━━━ DATA FOR THIS EXERCISE ━━━
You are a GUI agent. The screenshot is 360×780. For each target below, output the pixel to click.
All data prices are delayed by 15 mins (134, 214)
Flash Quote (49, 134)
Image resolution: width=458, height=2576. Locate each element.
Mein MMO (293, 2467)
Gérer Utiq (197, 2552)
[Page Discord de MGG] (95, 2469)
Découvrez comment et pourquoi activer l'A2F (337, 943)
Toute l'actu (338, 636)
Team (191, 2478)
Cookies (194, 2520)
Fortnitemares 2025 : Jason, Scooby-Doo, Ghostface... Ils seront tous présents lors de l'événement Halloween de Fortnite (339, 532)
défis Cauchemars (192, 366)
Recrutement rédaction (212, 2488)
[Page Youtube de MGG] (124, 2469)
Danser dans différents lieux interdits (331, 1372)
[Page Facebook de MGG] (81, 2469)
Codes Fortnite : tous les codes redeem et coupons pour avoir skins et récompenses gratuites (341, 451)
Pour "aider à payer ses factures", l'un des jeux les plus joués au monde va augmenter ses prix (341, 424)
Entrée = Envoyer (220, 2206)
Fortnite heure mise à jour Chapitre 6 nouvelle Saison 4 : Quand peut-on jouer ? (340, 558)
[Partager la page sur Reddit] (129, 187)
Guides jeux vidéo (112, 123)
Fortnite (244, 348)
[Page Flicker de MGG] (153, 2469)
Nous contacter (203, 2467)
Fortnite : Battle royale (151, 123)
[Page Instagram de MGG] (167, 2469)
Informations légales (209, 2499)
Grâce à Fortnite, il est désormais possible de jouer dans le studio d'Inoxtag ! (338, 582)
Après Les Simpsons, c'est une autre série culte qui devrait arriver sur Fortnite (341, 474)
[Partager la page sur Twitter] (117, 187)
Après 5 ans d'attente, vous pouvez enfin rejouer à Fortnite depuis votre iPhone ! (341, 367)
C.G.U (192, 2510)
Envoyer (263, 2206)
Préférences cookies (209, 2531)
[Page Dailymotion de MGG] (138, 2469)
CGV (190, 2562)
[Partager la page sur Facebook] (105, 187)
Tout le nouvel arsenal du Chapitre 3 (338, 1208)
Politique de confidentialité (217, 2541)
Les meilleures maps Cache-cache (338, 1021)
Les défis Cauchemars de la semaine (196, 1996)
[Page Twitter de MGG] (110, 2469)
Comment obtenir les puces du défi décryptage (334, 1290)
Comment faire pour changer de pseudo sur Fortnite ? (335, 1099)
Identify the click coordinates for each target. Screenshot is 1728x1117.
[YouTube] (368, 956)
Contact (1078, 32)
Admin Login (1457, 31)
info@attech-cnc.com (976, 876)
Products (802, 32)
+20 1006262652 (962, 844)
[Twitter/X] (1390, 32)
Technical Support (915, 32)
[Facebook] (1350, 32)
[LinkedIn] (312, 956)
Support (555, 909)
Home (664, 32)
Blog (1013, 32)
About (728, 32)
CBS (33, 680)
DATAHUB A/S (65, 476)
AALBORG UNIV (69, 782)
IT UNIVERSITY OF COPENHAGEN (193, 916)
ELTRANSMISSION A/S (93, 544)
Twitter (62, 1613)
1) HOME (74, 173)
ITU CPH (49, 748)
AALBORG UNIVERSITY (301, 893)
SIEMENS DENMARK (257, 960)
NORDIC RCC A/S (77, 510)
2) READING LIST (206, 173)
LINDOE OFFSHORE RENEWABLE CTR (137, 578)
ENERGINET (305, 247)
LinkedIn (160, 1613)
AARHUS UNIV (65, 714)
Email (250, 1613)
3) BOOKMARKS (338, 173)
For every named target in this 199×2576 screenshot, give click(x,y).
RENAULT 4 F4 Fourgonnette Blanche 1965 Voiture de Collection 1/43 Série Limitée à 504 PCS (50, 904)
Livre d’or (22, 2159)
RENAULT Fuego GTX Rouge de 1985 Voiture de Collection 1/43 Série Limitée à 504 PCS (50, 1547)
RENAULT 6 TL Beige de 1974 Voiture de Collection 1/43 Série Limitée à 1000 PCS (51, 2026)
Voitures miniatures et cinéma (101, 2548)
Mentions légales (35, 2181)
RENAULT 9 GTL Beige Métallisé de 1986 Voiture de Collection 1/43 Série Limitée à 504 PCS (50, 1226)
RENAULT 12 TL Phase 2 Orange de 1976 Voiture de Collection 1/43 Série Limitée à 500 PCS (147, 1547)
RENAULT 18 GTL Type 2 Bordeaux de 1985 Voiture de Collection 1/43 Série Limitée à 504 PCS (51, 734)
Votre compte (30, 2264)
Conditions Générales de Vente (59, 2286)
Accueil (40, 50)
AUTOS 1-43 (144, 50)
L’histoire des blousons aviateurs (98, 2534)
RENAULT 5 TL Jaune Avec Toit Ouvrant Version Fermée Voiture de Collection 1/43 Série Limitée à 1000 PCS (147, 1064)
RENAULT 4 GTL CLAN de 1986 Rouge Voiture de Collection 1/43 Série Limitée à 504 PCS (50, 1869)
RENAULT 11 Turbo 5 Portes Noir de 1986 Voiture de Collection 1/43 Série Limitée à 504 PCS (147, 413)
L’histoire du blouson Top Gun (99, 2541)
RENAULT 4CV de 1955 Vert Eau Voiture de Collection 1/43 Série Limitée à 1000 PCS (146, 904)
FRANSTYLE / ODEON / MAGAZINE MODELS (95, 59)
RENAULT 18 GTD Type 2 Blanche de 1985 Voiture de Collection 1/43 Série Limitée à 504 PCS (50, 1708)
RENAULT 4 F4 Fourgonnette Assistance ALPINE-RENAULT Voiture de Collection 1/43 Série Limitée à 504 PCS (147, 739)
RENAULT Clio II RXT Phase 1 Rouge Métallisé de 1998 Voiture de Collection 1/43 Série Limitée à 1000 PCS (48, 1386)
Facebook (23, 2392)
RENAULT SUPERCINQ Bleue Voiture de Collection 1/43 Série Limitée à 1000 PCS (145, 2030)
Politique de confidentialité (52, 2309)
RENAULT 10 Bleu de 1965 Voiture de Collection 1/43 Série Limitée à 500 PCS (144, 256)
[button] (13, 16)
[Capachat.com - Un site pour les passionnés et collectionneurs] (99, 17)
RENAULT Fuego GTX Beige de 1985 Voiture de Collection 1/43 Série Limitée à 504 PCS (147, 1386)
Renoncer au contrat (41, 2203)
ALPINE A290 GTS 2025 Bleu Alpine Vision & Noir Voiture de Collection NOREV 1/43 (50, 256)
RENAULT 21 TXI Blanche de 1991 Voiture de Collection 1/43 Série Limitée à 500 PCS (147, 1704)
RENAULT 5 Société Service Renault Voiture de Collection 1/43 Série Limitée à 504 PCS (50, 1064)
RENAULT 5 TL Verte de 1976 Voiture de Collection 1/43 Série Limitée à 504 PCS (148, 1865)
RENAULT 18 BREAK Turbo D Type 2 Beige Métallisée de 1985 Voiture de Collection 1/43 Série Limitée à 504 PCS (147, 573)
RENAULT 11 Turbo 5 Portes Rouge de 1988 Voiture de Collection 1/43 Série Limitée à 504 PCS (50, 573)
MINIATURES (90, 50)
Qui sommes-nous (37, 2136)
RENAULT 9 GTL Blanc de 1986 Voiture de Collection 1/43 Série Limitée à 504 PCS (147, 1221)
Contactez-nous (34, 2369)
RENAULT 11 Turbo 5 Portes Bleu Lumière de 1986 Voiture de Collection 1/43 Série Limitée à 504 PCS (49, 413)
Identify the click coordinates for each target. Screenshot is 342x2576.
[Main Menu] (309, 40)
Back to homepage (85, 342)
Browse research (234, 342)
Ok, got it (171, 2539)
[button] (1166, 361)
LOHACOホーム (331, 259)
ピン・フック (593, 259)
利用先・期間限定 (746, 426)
━━━
Find where the line with "[Partager la page sur Twitter] (117, 187)" sits in the material above, then copy exactly from it through the line with "For every named". Add no other line.

## EXERCISE ANSWER
[Partager la page sur Twitter] (117, 187)
Après 5 ans d'attente, vous pouvez enfin rejouer à Fortnite depuis votre iPhone ! (341, 367)
C.G.U (192, 2510)
Envoyer (263, 2206)
Préférences cookies (209, 2531)
[Page Dailymotion de MGG] (138, 2469)
CGV (190, 2562)
[Partager la page sur Facebook] (105, 187)
Tout le nouvel arsenal du Chapitre 3 (338, 1208)
Politique de confidentialité (217, 2541)
Les meilleures maps Cache-cache (338, 1021)
Les défis Cauchemars de la semaine (196, 1996)
[Page Twitter de MGG] (110, 2469)
Comment obtenir les puces du défi décryptage (334, 1290)
Comment faire pour changer de pseudo sur Fortnite ? (335, 1099)
Identify the click coordinates for each target. Screenshot is 1728x1117.
[YouTube] (368, 956)
Contact (1078, 32)
Admin Login (1457, 31)
info@attech-cnc.com (976, 876)
Products (802, 32)
+20 1006262652 (962, 844)
[Twitter/X] (1390, 32)
Technical Support (915, 32)
[Facebook] (1350, 32)
[LinkedIn] (312, 956)
Support (555, 909)
Home (664, 32)
Blog (1013, 32)
About (728, 32)
CBS (33, 680)
DATAHUB A/S (65, 476)
AALBORG UNIV (69, 782)
IT UNIVERSITY OF COPENHAGEN (193, 916)
ELTRANSMISSION A/S (93, 544)
Twitter (62, 1613)
1) HOME (74, 173)
ITU CPH (49, 748)
AALBORG UNIVERSITY (301, 893)
SIEMENS DENMARK (257, 960)
NORDIC RCC A/S (77, 510)
2) READING LIST (206, 173)
LINDOE OFFSHORE RENEWABLE CTR (137, 578)
ENERGINET (305, 247)
LinkedIn (160, 1613)
AARHUS UNIV (65, 714)
Email (250, 1613)
3) BOOKMARKS (338, 173)
For every named target in this 199×2576 screenshot, give click(x,y).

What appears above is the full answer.